| Work instructions |
Copy out the records that appear below, exactly as each one reads.

| Excerpted records |
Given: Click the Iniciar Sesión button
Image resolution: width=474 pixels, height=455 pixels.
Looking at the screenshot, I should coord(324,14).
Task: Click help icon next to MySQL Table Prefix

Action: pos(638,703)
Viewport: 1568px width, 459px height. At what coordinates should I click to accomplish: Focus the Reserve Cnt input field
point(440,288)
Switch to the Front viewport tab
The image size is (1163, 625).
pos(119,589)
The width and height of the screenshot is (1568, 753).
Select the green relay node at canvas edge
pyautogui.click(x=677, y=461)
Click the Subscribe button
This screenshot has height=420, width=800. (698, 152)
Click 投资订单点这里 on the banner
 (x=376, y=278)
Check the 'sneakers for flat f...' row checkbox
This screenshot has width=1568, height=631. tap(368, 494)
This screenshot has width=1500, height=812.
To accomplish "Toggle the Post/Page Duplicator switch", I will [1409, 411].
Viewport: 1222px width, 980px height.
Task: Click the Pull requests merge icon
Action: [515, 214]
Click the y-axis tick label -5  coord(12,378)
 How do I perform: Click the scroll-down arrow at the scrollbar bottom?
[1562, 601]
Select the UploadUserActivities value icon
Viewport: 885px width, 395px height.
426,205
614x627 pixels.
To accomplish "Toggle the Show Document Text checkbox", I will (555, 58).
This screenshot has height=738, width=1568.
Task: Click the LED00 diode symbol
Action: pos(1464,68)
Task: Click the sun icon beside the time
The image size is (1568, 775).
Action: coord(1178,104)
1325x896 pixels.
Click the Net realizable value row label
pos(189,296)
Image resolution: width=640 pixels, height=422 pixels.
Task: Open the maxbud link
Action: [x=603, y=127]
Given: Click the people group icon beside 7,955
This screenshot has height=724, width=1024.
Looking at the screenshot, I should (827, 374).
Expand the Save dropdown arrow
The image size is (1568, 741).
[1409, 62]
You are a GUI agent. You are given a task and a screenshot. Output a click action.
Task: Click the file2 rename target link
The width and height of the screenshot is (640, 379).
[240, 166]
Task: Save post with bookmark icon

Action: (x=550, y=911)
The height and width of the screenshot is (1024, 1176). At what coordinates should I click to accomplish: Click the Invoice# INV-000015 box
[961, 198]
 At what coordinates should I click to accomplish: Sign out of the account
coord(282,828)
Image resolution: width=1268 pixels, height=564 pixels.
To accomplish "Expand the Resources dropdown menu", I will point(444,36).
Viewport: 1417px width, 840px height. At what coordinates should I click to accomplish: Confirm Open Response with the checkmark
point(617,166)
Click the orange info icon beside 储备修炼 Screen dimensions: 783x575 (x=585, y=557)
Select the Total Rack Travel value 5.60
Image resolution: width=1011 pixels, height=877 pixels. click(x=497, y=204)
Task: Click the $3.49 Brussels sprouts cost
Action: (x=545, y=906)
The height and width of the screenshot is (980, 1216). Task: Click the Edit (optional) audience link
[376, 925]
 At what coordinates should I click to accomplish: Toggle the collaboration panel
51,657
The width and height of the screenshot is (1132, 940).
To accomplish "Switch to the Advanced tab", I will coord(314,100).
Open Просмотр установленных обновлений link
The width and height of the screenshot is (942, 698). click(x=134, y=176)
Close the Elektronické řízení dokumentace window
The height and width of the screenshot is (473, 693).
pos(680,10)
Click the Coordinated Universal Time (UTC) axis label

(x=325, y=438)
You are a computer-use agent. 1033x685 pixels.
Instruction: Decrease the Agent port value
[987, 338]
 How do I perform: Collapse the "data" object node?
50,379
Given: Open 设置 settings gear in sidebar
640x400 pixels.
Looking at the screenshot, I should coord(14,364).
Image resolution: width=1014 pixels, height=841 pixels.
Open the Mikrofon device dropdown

| Written solution |
Given: Click the Iniciar Sesión button
Image resolution: width=474 pixels, height=455 pixels.
Looking at the screenshot, I should coord(324,14).
Task: Click help icon next to MySQL Table Prefix

Action: pos(638,703)
Viewport: 1568px width, 459px height. At what coordinates should I click to accomplish: Focus the Reserve Cnt input field
point(440,288)
Switch to the Front viewport tab
The image size is (1163, 625).
pos(119,589)
The width and height of the screenshot is (1568, 753).
Select the green relay node at canvas edge
pyautogui.click(x=677, y=461)
Click the Subscribe button
This screenshot has height=420, width=800. (698, 152)
Click 投资订单点这里 on the banner
 (x=376, y=278)
Check the 'sneakers for flat f...' row checkbox
This screenshot has width=1568, height=631. tap(368, 494)
This screenshot has width=1500, height=812.
To accomplish "Toggle the Post/Page Duplicator switch", I will [1409, 411].
Viewport: 1222px width, 980px height.
Task: Click the Pull requests merge icon
Action: [515, 214]
Click the y-axis tick label -5  coord(12,378)
 How do I perform: Click the scroll-down arrow at the scrollbar bottom?
[1562, 601]
Select the UploadUserActivities value icon
Viewport: 885px width, 395px height.
426,205
614x627 pixels.
To accomplish "Toggle the Show Document Text checkbox", I will (555, 58).
This screenshot has height=738, width=1568.
Task: Click the LED00 diode symbol
Action: pos(1464,68)
Task: Click the sun icon beside the time
The image size is (1568, 775).
Action: coord(1178,104)
1325x896 pixels.
Click the Net realizable value row label
pos(189,296)
Image resolution: width=640 pixels, height=422 pixels.
Task: Open the maxbud link
Action: [x=603, y=127]
Given: Click the people group icon beside 7,955
This screenshot has height=724, width=1024.
Looking at the screenshot, I should (827, 374).
Expand the Save dropdown arrow
The image size is (1568, 741).
[1409, 62]
You are a GUI agent. You are given a task and a screenshot. Output a click action.
Task: Click the file2 rename target link
The width and height of the screenshot is (640, 379).
[240, 166]
Task: Save post with bookmark icon

Action: (x=550, y=911)
The height and width of the screenshot is (1024, 1176). At what coordinates should I click to accomplish: Click the Invoice# INV-000015 box
[961, 198]
 At what coordinates should I click to accomplish: Sign out of the account
coord(282,828)
Image resolution: width=1268 pixels, height=564 pixels.
To accomplish "Expand the Resources dropdown menu", I will point(444,36).
Viewport: 1417px width, 840px height. At what coordinates should I click to accomplish: Confirm Open Response with the checkmark
point(617,166)
Click the orange info icon beside 储备修炼 Screen dimensions: 783x575 (x=585, y=557)
Select the Total Rack Travel value 5.60
Image resolution: width=1011 pixels, height=877 pixels. click(x=497, y=204)
Task: Click the $3.49 Brussels sprouts cost
Action: (x=545, y=906)
The height and width of the screenshot is (980, 1216). Task: Click the Edit (optional) audience link
[376, 925]
 At what coordinates should I click to accomplish: Toggle the collaboration panel
51,657
The width and height of the screenshot is (1132, 940).
To accomplish "Switch to the Advanced tab", I will coord(314,100).
Open Просмотр установленных обновлений link
The width and height of the screenshot is (942, 698). click(x=134, y=176)
Close the Elektronické řízení dokumentace window
The height and width of the screenshot is (473, 693).
pos(680,10)
Click the Coordinated Universal Time (UTC) axis label

(x=325, y=438)
You are a computer-use agent. 1033x685 pixels.
Instruction: Decrease the Agent port value
[987, 338]
 How do I perform: Collapse the "data" object node?
50,379
Given: Open 设置 settings gear in sidebar
640x400 pixels.
Looking at the screenshot, I should coord(14,364).
Image resolution: width=1014 pixels, height=841 pixels.
Open the Mikrofon device dropdown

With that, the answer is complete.